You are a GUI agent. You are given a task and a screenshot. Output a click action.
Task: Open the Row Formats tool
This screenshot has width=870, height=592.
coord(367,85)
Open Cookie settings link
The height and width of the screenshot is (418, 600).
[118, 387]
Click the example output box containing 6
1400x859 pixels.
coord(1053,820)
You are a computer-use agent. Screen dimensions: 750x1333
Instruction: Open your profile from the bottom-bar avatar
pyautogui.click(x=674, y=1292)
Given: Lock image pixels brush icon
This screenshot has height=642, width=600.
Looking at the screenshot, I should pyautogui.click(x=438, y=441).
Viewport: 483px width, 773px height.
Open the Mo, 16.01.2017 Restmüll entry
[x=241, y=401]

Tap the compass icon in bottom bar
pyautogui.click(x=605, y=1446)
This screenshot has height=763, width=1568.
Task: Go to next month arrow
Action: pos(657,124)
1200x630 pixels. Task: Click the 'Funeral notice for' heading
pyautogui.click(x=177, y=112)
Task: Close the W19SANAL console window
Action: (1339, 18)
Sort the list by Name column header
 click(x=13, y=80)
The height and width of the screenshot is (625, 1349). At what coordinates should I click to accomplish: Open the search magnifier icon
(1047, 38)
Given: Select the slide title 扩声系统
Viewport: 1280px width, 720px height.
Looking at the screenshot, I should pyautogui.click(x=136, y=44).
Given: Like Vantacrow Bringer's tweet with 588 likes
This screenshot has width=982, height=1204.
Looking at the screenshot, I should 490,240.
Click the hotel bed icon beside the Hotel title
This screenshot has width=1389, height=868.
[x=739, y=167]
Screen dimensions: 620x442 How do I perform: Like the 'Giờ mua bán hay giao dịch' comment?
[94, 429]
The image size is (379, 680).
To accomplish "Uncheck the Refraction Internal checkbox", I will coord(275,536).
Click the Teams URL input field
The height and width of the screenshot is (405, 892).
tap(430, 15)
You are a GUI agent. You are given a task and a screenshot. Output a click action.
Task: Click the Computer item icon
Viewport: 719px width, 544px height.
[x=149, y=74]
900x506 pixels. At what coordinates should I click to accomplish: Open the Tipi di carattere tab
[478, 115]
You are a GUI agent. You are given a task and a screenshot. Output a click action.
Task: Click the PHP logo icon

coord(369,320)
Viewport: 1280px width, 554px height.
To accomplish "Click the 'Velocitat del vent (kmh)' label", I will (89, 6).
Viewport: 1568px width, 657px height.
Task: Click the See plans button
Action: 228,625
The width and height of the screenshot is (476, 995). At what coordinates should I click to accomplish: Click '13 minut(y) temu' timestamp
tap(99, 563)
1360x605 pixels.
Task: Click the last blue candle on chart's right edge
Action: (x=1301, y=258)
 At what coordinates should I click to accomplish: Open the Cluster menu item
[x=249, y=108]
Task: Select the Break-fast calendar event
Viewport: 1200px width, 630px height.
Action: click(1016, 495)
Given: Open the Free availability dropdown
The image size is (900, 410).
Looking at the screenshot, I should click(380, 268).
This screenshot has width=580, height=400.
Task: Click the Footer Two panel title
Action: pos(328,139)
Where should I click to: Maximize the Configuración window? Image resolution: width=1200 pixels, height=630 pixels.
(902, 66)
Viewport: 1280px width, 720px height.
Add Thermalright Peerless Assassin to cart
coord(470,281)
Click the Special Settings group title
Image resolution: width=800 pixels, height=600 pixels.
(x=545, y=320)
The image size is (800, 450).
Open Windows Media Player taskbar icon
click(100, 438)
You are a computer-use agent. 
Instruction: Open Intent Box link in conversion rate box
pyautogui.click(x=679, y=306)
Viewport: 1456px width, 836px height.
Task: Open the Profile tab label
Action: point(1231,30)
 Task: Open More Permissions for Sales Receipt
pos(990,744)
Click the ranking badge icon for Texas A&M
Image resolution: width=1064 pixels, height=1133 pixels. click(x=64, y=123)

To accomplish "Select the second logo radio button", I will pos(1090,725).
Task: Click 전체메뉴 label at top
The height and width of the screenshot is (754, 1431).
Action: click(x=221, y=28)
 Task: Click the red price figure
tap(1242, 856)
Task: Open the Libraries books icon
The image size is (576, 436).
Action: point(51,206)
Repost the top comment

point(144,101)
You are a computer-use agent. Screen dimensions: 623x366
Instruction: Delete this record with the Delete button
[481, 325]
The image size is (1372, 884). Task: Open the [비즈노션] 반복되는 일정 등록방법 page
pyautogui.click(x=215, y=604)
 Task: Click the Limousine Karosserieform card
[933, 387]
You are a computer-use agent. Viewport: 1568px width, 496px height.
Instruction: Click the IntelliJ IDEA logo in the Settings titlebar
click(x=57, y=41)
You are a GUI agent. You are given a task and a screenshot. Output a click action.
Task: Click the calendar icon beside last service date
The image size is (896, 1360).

# [TASK GOAL]
Give back the entire listing exactly as it was written.

# [RESPONSE TO THE TASK]
You are a GUI agent. You are given a task and a screenshot. Output a click action.
Task: Open the Row Formats tool
This screenshot has width=870, height=592.
coord(367,85)
Open Cookie settings link
The height and width of the screenshot is (418, 600).
[118, 387]
Click the example output box containing 6
1400x859 pixels.
coord(1053,820)
You are a computer-use agent. Screen dimensions: 750x1333
Instruction: Open your profile from the bottom-bar avatar
pyautogui.click(x=674, y=1292)
Given: Lock image pixels brush icon
This screenshot has height=642, width=600.
Looking at the screenshot, I should pyautogui.click(x=438, y=441).
Viewport: 483px width, 773px height.
Open the Mo, 16.01.2017 Restmüll entry
[x=241, y=401]

Tap the compass icon in bottom bar
pyautogui.click(x=605, y=1446)
This screenshot has height=763, width=1568.
Task: Go to next month arrow
Action: pos(657,124)
1200x630 pixels. Task: Click the 'Funeral notice for' heading
pyautogui.click(x=177, y=112)
Task: Close the W19SANAL console window
Action: (1339, 18)
Sort the list by Name column header
 click(x=13, y=80)
The height and width of the screenshot is (625, 1349). At what coordinates should I click to accomplish: Open the search magnifier icon
(1047, 38)
Given: Select the slide title 扩声系统
Viewport: 1280px width, 720px height.
Looking at the screenshot, I should pyautogui.click(x=136, y=44).
Given: Like Vantacrow Bringer's tweet with 588 likes
This screenshot has width=982, height=1204.
Looking at the screenshot, I should 490,240.
Click the hotel bed icon beside the Hotel title
This screenshot has width=1389, height=868.
[x=739, y=167]
Screen dimensions: 620x442 How do I perform: Like the 'Giờ mua bán hay giao dịch' comment?
[94, 429]
The image size is (379, 680).
To accomplish "Uncheck the Refraction Internal checkbox", I will coord(275,536).
Click the Teams URL input field
The height and width of the screenshot is (405, 892).
tap(430, 15)
You are a GUI agent. You are given a task and a screenshot. Output a click action.
Task: Click the Computer item icon
Viewport: 719px width, 544px height.
[x=149, y=74]
900x506 pixels. At what coordinates should I click to accomplish: Open the Tipi di carattere tab
[478, 115]
You are a GUI agent. You are given a task and a screenshot. Output a click action.
Task: Click the PHP logo icon

coord(369,320)
Viewport: 1280px width, 554px height.
To accomplish "Click the 'Velocitat del vent (kmh)' label", I will (89, 6).
Viewport: 1568px width, 657px height.
Task: Click the See plans button
Action: 228,625
The width and height of the screenshot is (476, 995). At what coordinates should I click to accomplish: Click '13 minut(y) temu' timestamp
tap(99, 563)
1360x605 pixels.
Task: Click the last blue candle on chart's right edge
Action: (x=1301, y=258)
 At what coordinates should I click to accomplish: Open the Cluster menu item
[x=249, y=108]
Task: Select the Break-fast calendar event
Viewport: 1200px width, 630px height.
Action: click(1016, 495)
Given: Open the Free availability dropdown
The image size is (900, 410).
Looking at the screenshot, I should click(380, 268).
This screenshot has width=580, height=400.
Task: Click the Footer Two panel title
Action: pos(328,139)
Where should I click to: Maximize the Configuración window? Image resolution: width=1200 pixels, height=630 pixels.
(902, 66)
Viewport: 1280px width, 720px height.
Add Thermalright Peerless Assassin to cart
coord(470,281)
Click the Special Settings group title
Image resolution: width=800 pixels, height=600 pixels.
(x=545, y=320)
The image size is (800, 450).
Open Windows Media Player taskbar icon
click(100, 438)
You are a computer-use agent. 
Instruction: Open Intent Box link in conversion rate box
pyautogui.click(x=679, y=306)
Viewport: 1456px width, 836px height.
Task: Open the Profile tab label
Action: point(1231,30)
 Task: Open More Permissions for Sales Receipt
pos(990,744)
Click the ranking badge icon for Texas A&M
Image resolution: width=1064 pixels, height=1133 pixels. click(x=64, y=123)

To accomplish "Select the second logo radio button", I will pos(1090,725).
Task: Click 전체메뉴 label at top
The height and width of the screenshot is (754, 1431).
Action: click(x=221, y=28)
 Task: Click the red price figure
tap(1242, 856)
Task: Open the Libraries books icon
The image size is (576, 436).
Action: point(51,206)
Repost the top comment

point(144,101)
You are a computer-use agent. Screen dimensions: 623x366
Instruction: Delete this record with the Delete button
[481, 325]
The image size is (1372, 884). Task: Open the [비즈노션] 반복되는 일정 등록방법 page
pyautogui.click(x=215, y=604)
 Task: Click the Limousine Karosserieform card
[933, 387]
You are a computer-use agent. Viewport: 1568px width, 496px height.
Instruction: Click the IntelliJ IDEA logo in the Settings titlebar
click(x=57, y=41)
You are a GUI agent. You are given a task and a screenshot. Output a click action.
Task: Click the calendar icon beside last service date
The image size is (896, 1360).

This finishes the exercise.